Il choisit d'abord cette mise en scène très singulière du double cadre séparé en deux, où chacun vit dans son espace temps. Il y a parfois des ellipses dans l'un alors que l'autre est continu, mais c'est censé se dérouler sur la même temporalité, puisqu'ils se rejoignent. En plus d'être une prouesse visuelle, ce drôle de paradoxe temporel permet d'ancrer cette espèce de perte de sens du temps avec nos deux protagonistes, accentuée par la maladie de la mère, et le désarroi du père qui n'est plus que mauvaise foi, à la recherche d'un amour et d'un rêve qu'il ne souhaite pas voir disparaître. Au début assez calme, nous montrant le quotidien de ce couple qui semble bien triste, la mise en scène va au fur et à mesure resserer l'étau, que ça soit dans les cadres, les situations, le décor qui semble de plus en plus petit, jusqu'à ce que l'on étouffe, jusqu'au climax de fin, qui renvoie à la dureté de la réalité. Le film est en permanence dans une représentation de ce qui est mauvais, dangereux, triste pour nos protagonistes, car ils souhaitent finalement, au fond d'eux même, ne plus vivre. Et c'est cette volonté de mourir qui, sans être directement dite (quelques fois en famille seulement) anime le jeu latent du vieux couple.
Le temps est le personnage principal de ce long-métrage, mais aussi l'ennemi de nos personnages : le temps détruit tout, fait tout oublier, de l'étincelle de l'amour au gaz resté allumé. Et malgré les quelques évènements qui viennent essayer de donner espoir, le temps finit toujours par rattraper ce qu'il se passe, que ça soit le passé du fils joué par Alex Lutz, incroyable de justesse, sans doute l'un de ses meilleurs rôles, la perte de mémoire de la mère, ou bien la quête de vie recherchée par le père, ne cessant de se cacher ce que le temps efface. Finalement, l'amour ne raisonne qu'à travers les instants où le temps ne peut agir : sur les photos. Ce sont les photos qui viennent ajouter le vécu et les années de tendresse que le couple a traversés. Le diaporama de fin en est bouleversant de sens.
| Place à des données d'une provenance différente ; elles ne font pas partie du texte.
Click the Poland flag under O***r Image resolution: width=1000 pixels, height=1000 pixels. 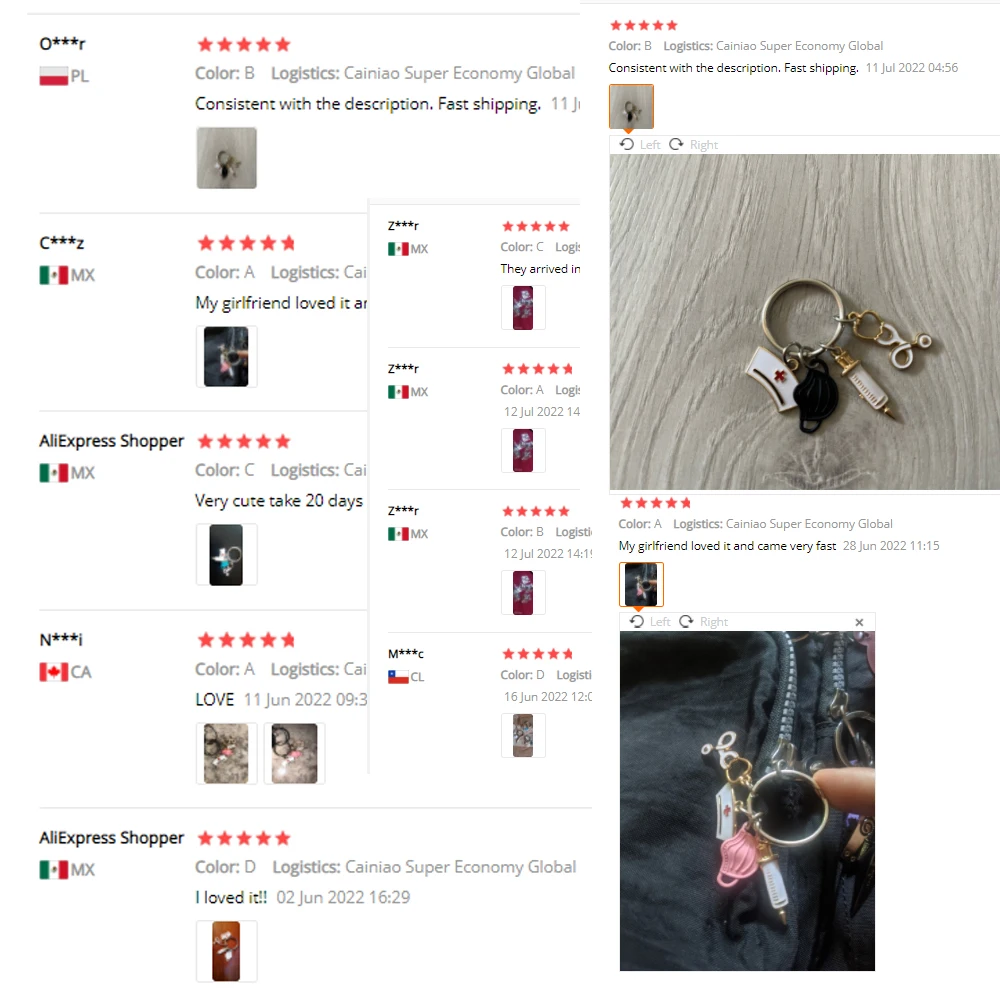tap(54, 77)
Cet enfermement dans une spirale qu'on ne peut pas arrêter, animée aussi par les médicaments que se prennent les parents de façon totalement aléatoire et dangereuse, est aussi accentuée par la dépendance : qu'il s'agisse de drogue dure, de recherche d'amour, de cigarettes.
Tout est là pour contribuer à la dureté du temps qui passe trop lentement. Seule une scène, probablement la plus magnifique du film, se complète avec les deux cadres, ce qui crée une légère distorsion dans l'espace, mais où une discussion à trois fait sauter tous les tabous, avec un réalisme toujours très juste et une simplicité touchante dans les dialogues, l'écoute, les regards. Tout en étant dur à vivre, Vortex est un reflet d'humanité et d'amour, pas celui que l'on voit dans les films, celui que l'on vit dans le réel avec nos compères, notre famille, notre passé. Mais même avec la plus grande humilité du monde, le temps est toujours là pour nous rappeler à la réalité. Et cette réalité est difficile. La force et la puissance du film résultent dans cette prise de conscience. C'est là aussi que le dernier plan du film a sa symbolique : on se met à rentrer dans un espace que l'on ne connait pas, où l'on ne sait pas comment le temps se comporte, ce qui laisse entrevoir l'espoir d'une meilleure vie pour ce couple qui a su s'aimer, mais qui ne savait plus vivre.